In 2013, science writer and AAAS Fellow Ann Finkbeiner wrote a blog post that has changed the way journalists all over the world approach writing about roughly half the people who work in science. In that post, she declared that she would never again write anything about a woman scientist that she wouldn't write about a man.
That, in brief, is the "Finkbeiner Test," which fellow science writer Christie Aschwanden refined into seven bullet points on the Double X Science website and launched into the public consciousness. To pass the Finkbeiner Test, Aschwanden wrote, a story about a woman scientist cannot mention the fact that she’s a woman, her husband’s job, her child-care arrangements, how she nurtures her underlings, how she was taken aback by the competitiveness in her field, that she’s "such a role model for other women," or that she’s the “first woman to…”

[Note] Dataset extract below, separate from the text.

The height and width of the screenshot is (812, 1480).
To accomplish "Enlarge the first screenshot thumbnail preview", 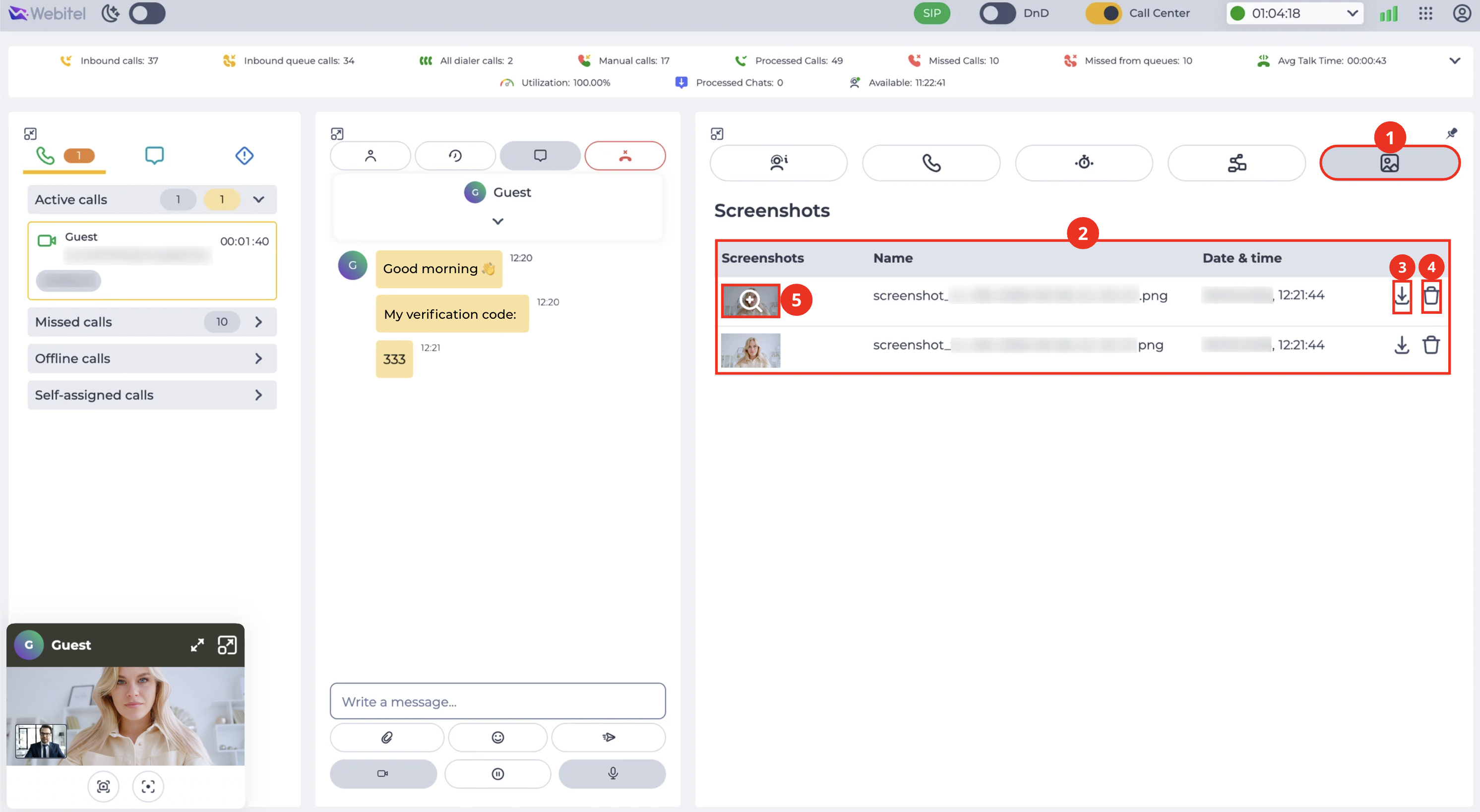I will coord(750,300).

After years of being required to prod only her female subjects about their domestic and gender-related activities, sometimes to the exclusion of their science, Finkbeiner had concluded that the information wasn’t interesting.
The last straw for her was an assignment for a profile of an astronomer who happened to be a woman. The male editor suggested Finkbeiner talk with her subject's female graduate students about whether she was a good mentor to them, as women, and to explore how she felt about leading a team that would compete with another team headed by an established male astronomer.

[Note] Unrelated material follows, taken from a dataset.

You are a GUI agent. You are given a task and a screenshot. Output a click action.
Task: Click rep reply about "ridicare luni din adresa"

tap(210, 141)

Finkbeiner had had enough. She decided she wasn't going to do it.
"I’m going to write the profile of an impressive astronomer and not once mention that she’s a woman," Finkbeiner wrote in her famous post on The Last Word on Nothing, a blog she still writes for. "I’m going to pretend she’s just an astronomer."
The timing of her manifesto, and Aschwanden's crisp rendition of it, was fortuitous.
"Christie's post went viral because a week after it came out, the New York Times ran a story about a woman scientist that led with the fact that she made a mean beef stroganoff," says Finkbeiner.
That was the infamous Yvonne Brill obituary, about a pioneering rocket scientist who created propulsion systems that help keep communications satellites true to their orbits. The piece set off a furious pushback; the bit about the beef stroganoff was later edited out.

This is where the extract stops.